ROXAS

CHAPTER 23

Don't call me Roxy

I didn't expect for Axel to openly grab me like that. I could tell that he was confused by my actions and that was more of the reason he pulled me away then to get to Leon's class on time even thought that is a good idea.

When we had gotten to the class room it was empty. Axel pulled me over to his desk in the back of the room and I planted myself on the desk.

"Roxas what are we?" He asks me as he lets go of my hand that I didn't even remember holding.

"We are friends, I think." I say looking away from his face. I know he wants to be more, but I just can't handle that. I couldn't be all he wanted me to be.

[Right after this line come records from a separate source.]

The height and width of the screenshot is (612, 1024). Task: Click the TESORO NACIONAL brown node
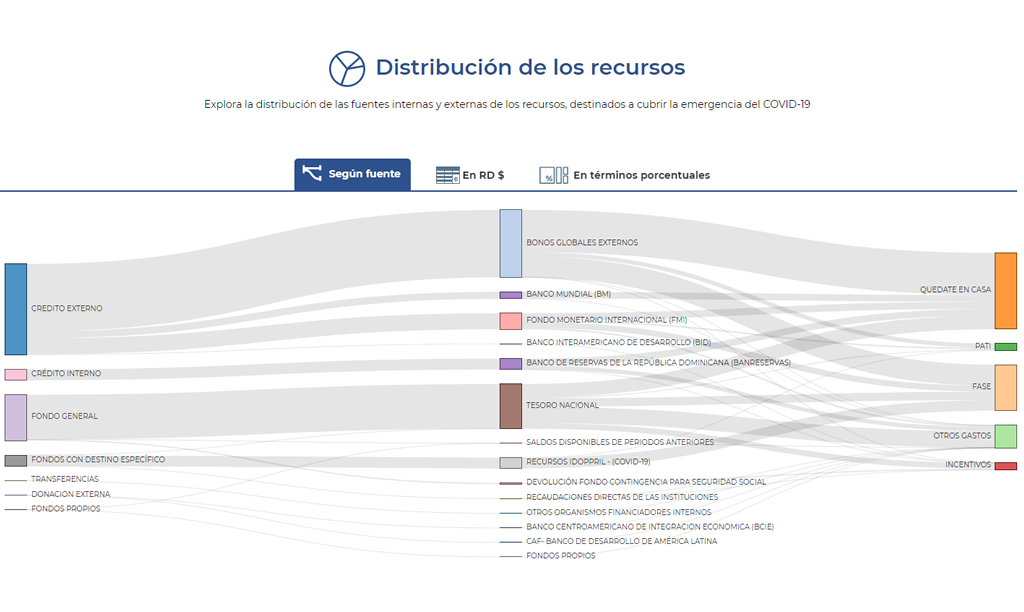[510, 404]
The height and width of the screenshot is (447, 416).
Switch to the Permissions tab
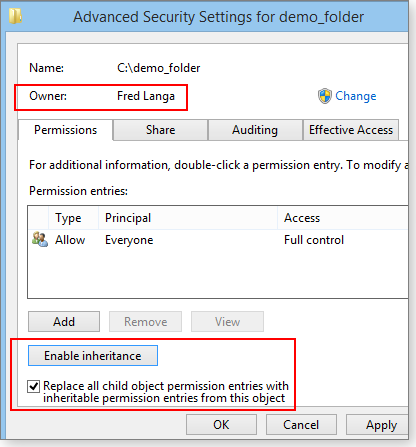pos(66,130)
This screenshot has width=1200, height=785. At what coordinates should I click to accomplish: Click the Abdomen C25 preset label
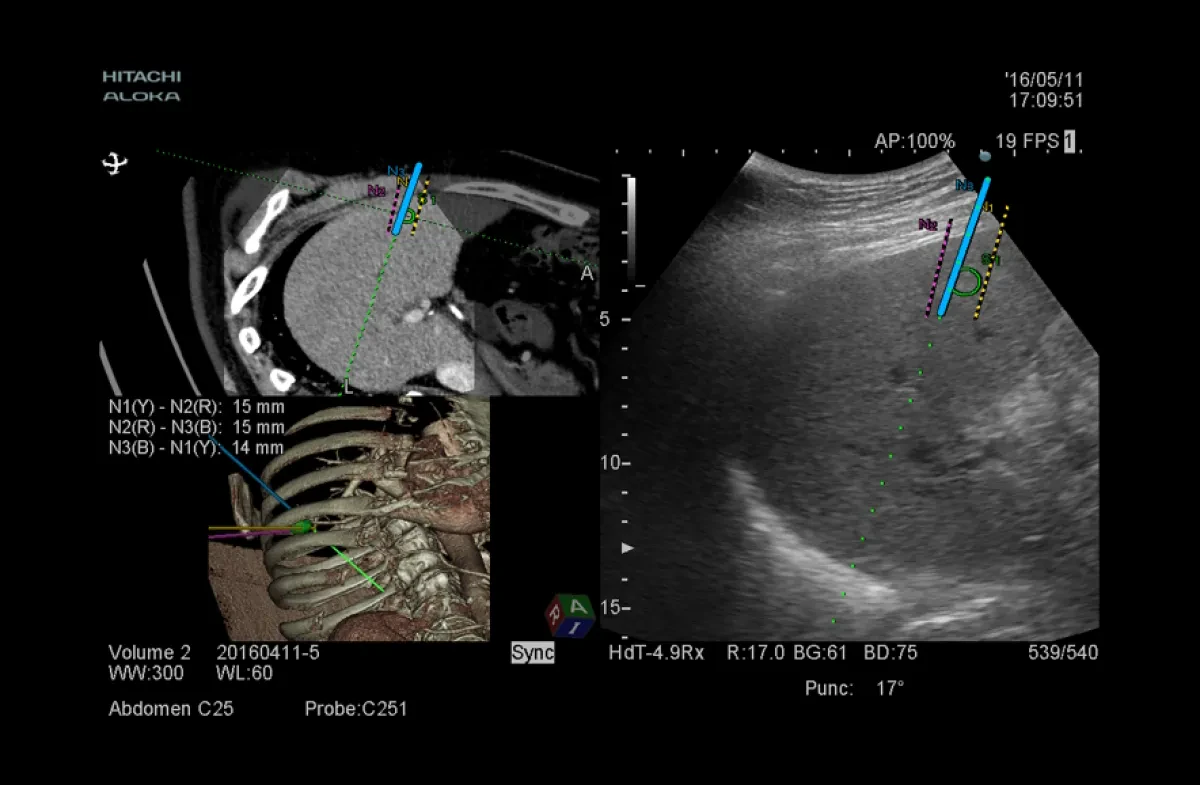coord(171,709)
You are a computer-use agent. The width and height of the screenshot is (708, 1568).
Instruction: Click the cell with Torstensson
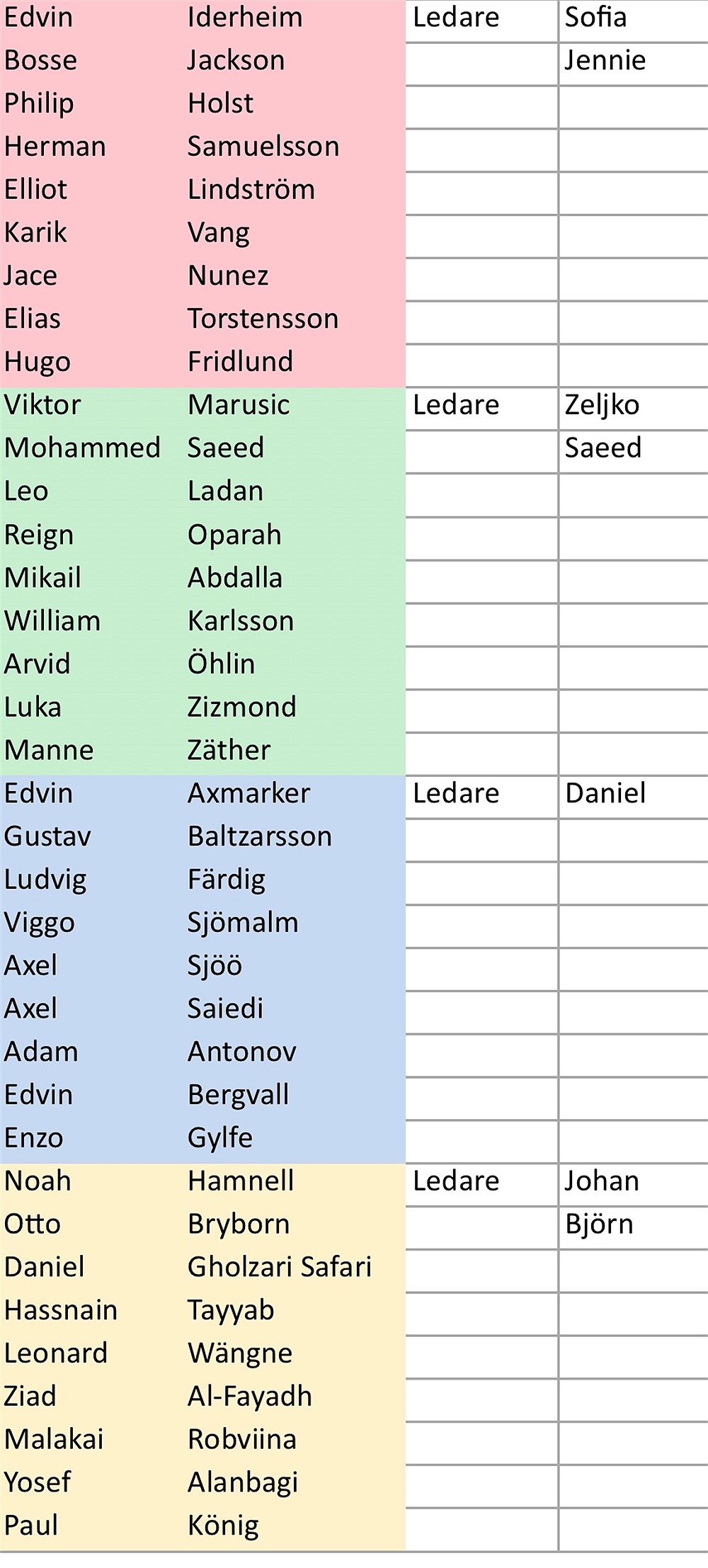tap(263, 319)
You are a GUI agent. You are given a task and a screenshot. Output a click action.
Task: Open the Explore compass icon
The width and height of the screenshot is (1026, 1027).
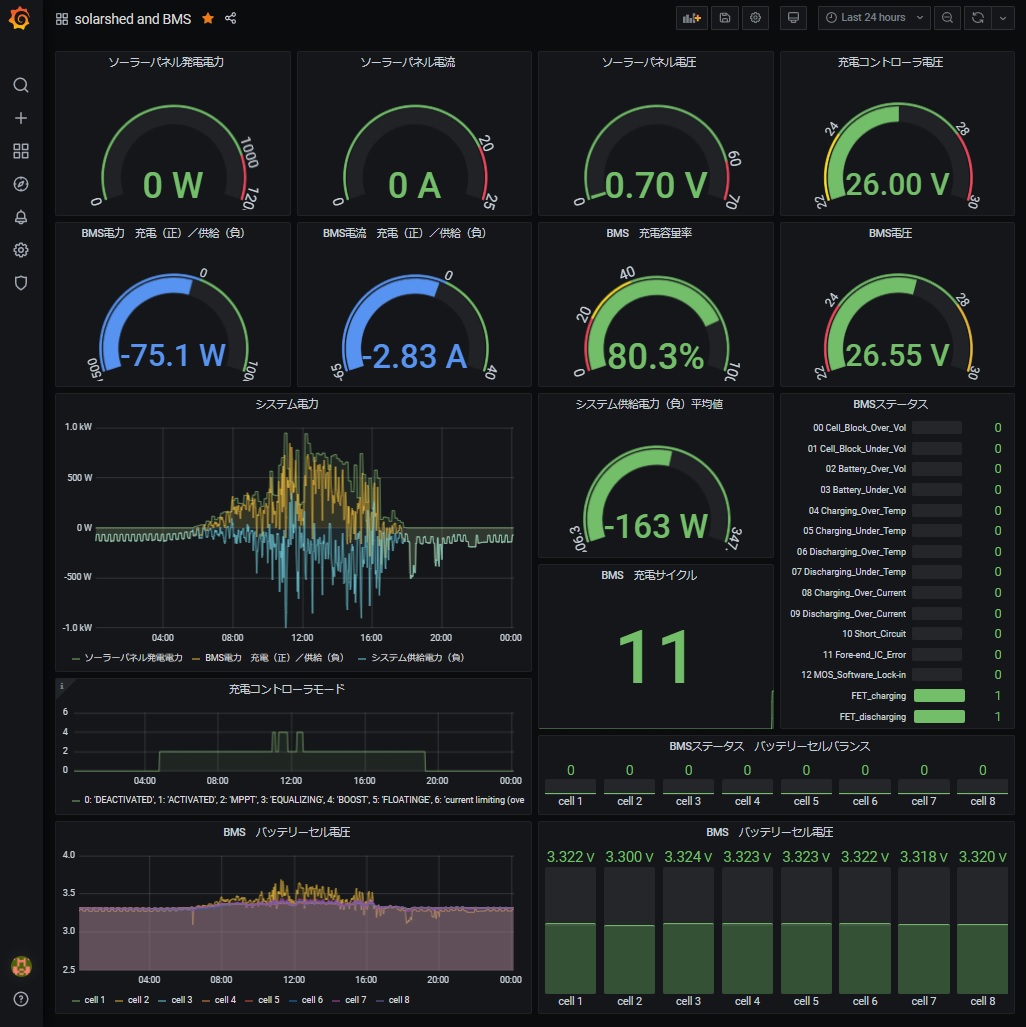click(21, 184)
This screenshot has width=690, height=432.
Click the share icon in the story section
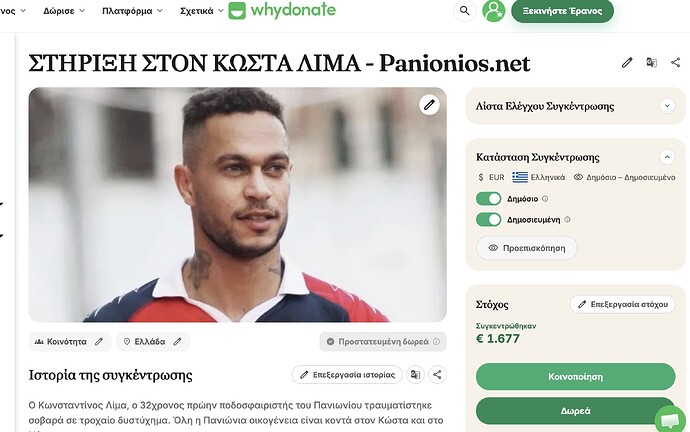(x=437, y=375)
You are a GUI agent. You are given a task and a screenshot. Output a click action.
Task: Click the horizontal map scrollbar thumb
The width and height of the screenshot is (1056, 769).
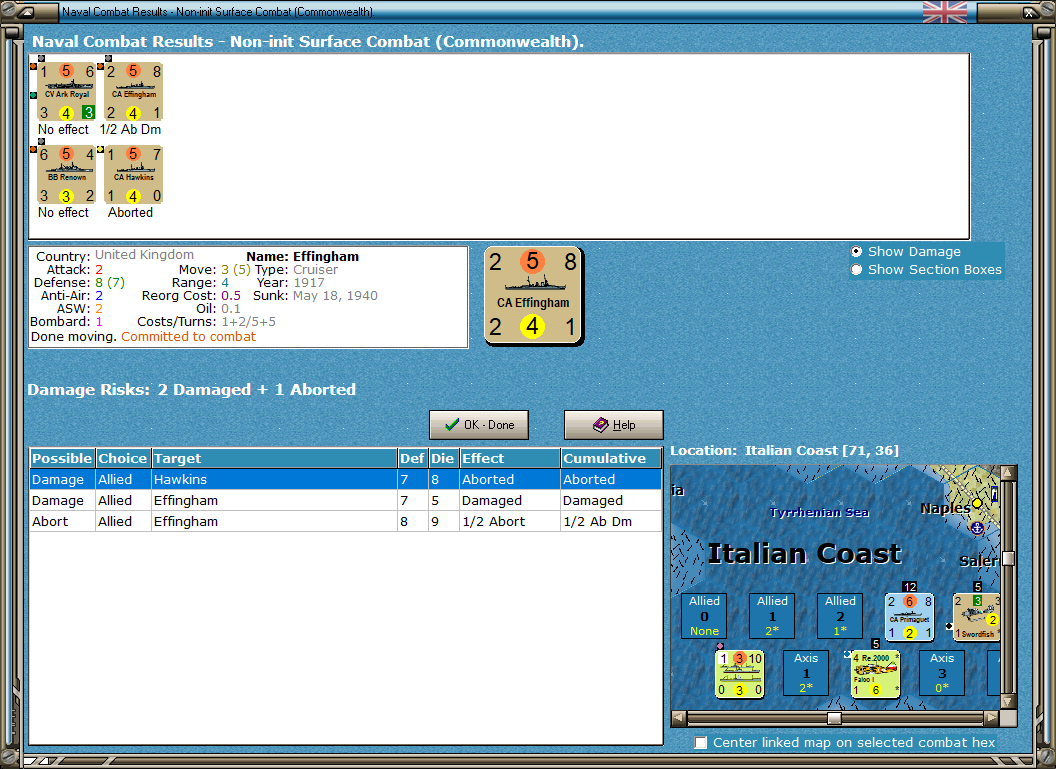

"Roxas I will make you change those words. I know you don't feel like that I know there is something between us why can't you just admit it Roxy." He places his hand on the side of my face and turning my face back to him.

I turn my face away again this time to hide my tears. "My desk is going to be here today, and Axel don't call me Roxy." With those words I got up and sped out of the room.

I ran to the closest bathroom and locked myself in one of the stalls. I leaned against the stall and let my tears fall. I felt as though my heart was being stomped on. I couldn't let myself get too close to him. I didn't need it to be like before. I don't need another person to promise to be with me and leave me to the side.

I gave up Cloud to Leon years ago, and then I had to give up on dad coming home, then mom left, now I had to give Sora to another too. Everyone makes the promise to stay with me always but then they turn and leave me behind.

I will never give my heart away

I will never give my heart away

I will never give my heart away.

I keep saying this over again in my head but I know it is already too late. My heart no longer belonged to me. Axel stole my heart.